# Set problem
Copy every line of the entries below word for word, omitting the pictures.

--- BEGIN Data excerpts ---

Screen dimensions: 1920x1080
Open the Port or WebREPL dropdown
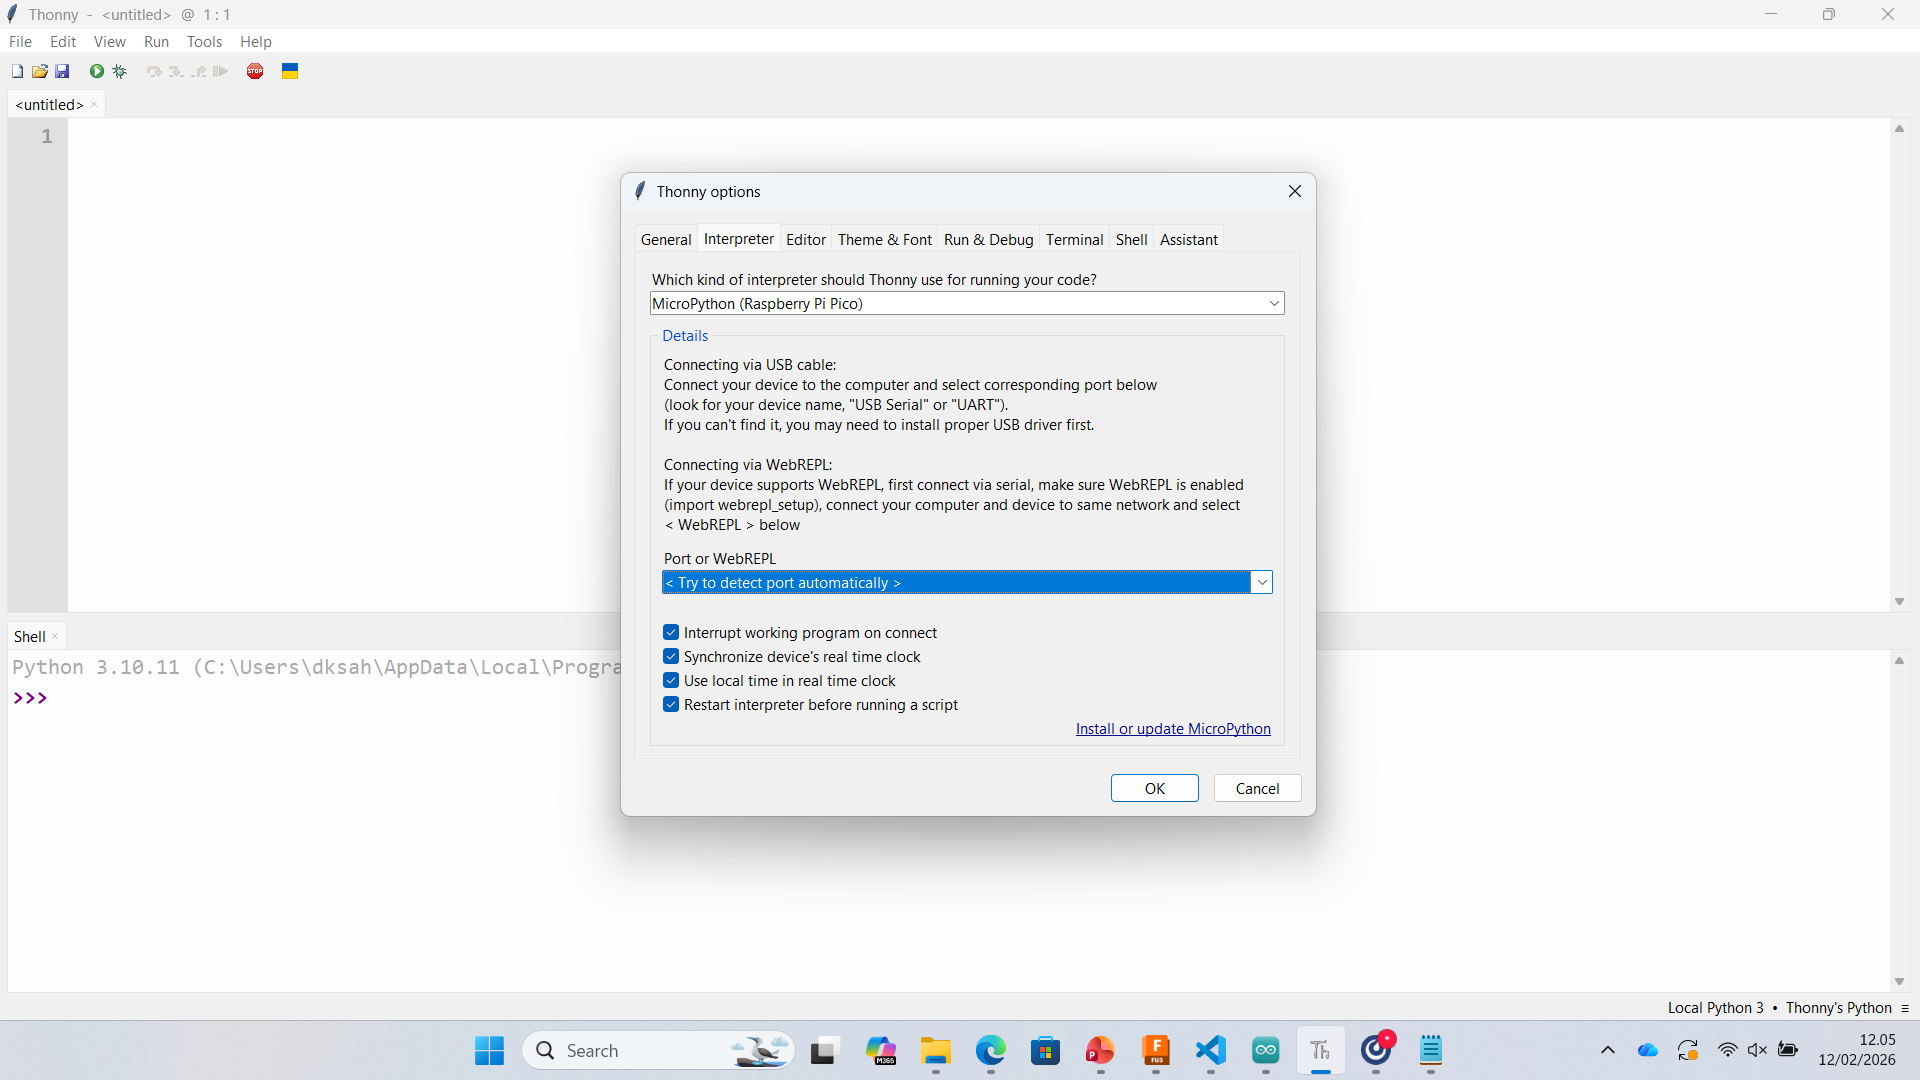tap(1262, 583)
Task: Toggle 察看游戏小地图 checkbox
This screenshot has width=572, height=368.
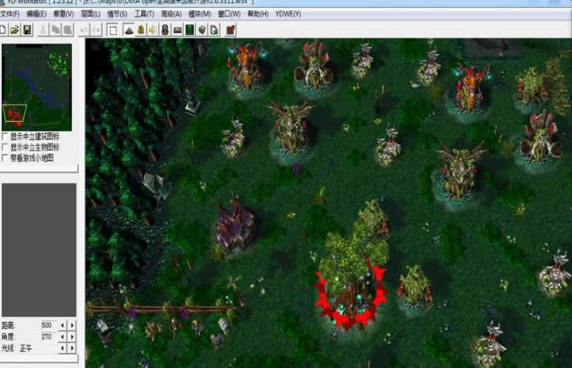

--- END Data excerpts ---

# Task result
Screen dimensions: 1920x1080
Open the Port or WebREPL dropdown
tap(1262, 583)
Task: Toggle 察看游戏小地图 checkbox
This screenshot has width=572, height=368.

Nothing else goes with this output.